- Source information -
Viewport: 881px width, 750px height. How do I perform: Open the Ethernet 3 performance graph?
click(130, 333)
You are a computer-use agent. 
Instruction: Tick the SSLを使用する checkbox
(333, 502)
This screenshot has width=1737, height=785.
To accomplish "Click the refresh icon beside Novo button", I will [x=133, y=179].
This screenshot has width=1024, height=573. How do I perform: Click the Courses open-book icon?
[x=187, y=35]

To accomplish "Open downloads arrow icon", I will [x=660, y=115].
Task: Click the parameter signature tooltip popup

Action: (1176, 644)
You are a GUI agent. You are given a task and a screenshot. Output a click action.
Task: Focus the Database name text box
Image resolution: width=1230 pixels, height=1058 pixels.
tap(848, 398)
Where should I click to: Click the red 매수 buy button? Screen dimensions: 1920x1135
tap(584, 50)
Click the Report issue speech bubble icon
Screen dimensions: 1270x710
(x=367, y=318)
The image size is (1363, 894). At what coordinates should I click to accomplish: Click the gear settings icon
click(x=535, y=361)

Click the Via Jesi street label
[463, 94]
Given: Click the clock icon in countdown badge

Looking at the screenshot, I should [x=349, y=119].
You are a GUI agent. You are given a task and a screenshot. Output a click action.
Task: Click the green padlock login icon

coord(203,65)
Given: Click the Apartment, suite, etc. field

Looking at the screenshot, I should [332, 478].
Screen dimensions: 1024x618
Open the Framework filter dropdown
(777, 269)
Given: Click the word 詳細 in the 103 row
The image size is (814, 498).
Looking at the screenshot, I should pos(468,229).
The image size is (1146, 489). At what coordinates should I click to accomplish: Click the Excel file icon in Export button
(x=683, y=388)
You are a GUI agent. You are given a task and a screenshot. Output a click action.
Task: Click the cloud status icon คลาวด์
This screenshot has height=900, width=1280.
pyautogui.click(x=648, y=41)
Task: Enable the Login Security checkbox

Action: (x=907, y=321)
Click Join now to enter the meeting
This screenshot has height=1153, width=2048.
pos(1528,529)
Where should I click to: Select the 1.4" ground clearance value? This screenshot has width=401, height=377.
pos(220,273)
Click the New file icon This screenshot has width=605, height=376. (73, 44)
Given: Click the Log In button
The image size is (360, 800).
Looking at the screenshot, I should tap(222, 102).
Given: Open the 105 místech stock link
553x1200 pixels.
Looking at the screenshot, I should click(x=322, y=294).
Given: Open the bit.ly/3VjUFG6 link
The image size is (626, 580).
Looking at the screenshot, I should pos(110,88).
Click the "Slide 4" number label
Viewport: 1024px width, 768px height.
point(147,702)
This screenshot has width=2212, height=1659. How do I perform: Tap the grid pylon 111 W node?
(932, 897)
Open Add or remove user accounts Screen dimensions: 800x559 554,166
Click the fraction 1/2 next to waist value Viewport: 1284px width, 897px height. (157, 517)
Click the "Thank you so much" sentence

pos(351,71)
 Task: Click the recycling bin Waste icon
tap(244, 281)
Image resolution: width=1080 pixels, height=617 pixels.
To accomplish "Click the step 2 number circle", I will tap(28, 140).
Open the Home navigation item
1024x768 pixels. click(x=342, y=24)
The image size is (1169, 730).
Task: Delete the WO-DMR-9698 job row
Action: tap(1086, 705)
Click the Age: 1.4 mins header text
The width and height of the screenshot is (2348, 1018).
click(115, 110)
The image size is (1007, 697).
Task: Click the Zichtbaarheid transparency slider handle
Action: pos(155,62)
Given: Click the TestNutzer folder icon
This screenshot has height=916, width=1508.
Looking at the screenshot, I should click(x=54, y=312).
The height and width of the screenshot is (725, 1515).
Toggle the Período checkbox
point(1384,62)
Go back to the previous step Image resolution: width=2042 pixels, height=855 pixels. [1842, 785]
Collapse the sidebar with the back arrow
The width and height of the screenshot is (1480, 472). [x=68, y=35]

- Problem to solve -
Gather from the data above every line with the string "will".

- Solution to the exercise -
To accomplish "Click the refresh icon beside Novo button", I will [x=133, y=179].
To accomplish "Open downloads arrow icon", I will [x=660, y=115].
To accomplish "Click the step 2 number circle", I will tap(28, 140).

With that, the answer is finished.